The last word in efficiency!
What’s more, the brain, that soft, squidgy little thing in your head, can do it all while using just enough power to run a very dim light bulb. Contrast this with a computer of the same capacity; it would need 1 gigawatt of power, or roughly the output of a nuclear power station! And you thought your brain wasn’t up to speed! Hah!
The research team worked on a tiny portion of a rat’s brain (a piece of the hippocampus, actually – see the glossary for details of what that actually is, if you’re unsure). They spent an entire year studying this very, very small piece of tissue microscopically, tracing the connections of each and every brain cell. A monumental task, even on such a tiny piece of brain tissue. To give you an idea how small this sample was, if you put 20 of them side by side they would be about the width of a human hair! Incidentally, all mammals have brains that are biologically quite similar, so using a portion of a rat’s brain wasn’t just a shot in the dark, it was about as close as you can get to a human brain (although it’s unclear why they didn’t just use a sample from a post-mortem human brain).
They weren’t just counting the cells either, which would have been quite a job in itself, they were studying their composition. Let me explain a bit about neurons (brain cells): they look a bit like misshapen balloons, with long tendrils snaking out of them (they’re called dendrites and axons). The axons send out neurotransmitters, in the form of a cocktail of chemical molecules, and tiny spines on the dendrites receive the neurotransmitters coming from other neurons.
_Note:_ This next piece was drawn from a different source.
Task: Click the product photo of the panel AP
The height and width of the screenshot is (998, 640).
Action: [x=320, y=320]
Information, in the form of those neurotransmitters, crosses a gap between neurons, which is called a synapse. The receiving neuron can then, in turn, fire out its own message to others, though often they don’t do anything in response.
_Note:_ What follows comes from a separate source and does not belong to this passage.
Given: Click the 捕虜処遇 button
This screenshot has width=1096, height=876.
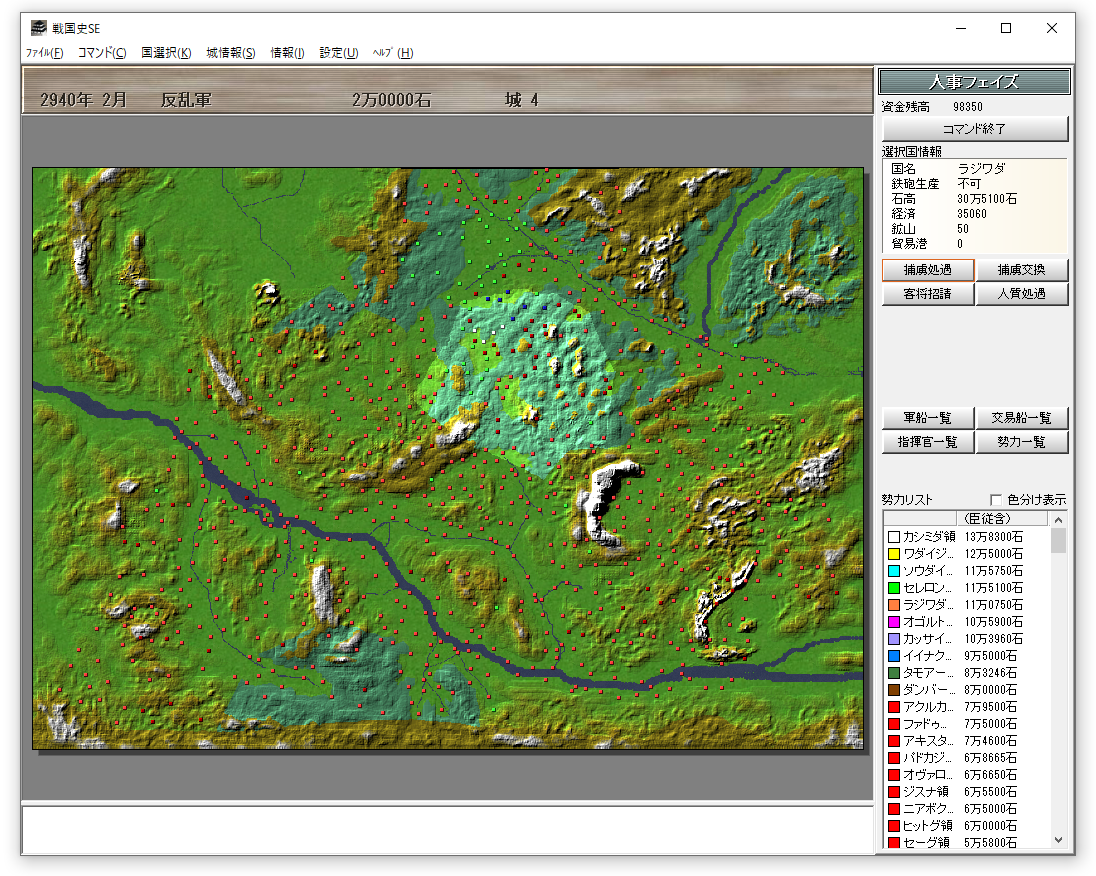Looking at the screenshot, I should pyautogui.click(x=926, y=270).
Recalling strengthens the pathways between neurons
When you remember something the neurons retread the path that was forged when the memory was formed, strengthening the neural network. It seems the more often a brain cell gets used, the higher the odds are that it will transmit information to another cell. And the point of contact (the synapse) actually gets bigger. The biggest of them is about sixty times the size of the smallest! Which gives you some idea of how valuable it is to repeat things in your head that you’ve memorised – by doing so, you’re actually changing the physical composition of your brain and making the connections between brain cells larger as you do so.
A co-author of the study, Tom Bartol, explains that one brain cell chattering to another across a bigger synapse has, in effect, a louder voice than one communicating across a smaller synapse. But until now researchers haven’t really understood how many sizes of neurons there were, and how much they changed in response to information received.
Then Bartol, Sejnowski and their colleagues noticed something odd; sometimes (about 1 in 10) a single axon would connect with another brain cell at two different points on a dendrite, not just one. It was sending the same information to both, presumably, but across synapses of different sizes. The implication was that the information received was different at each point.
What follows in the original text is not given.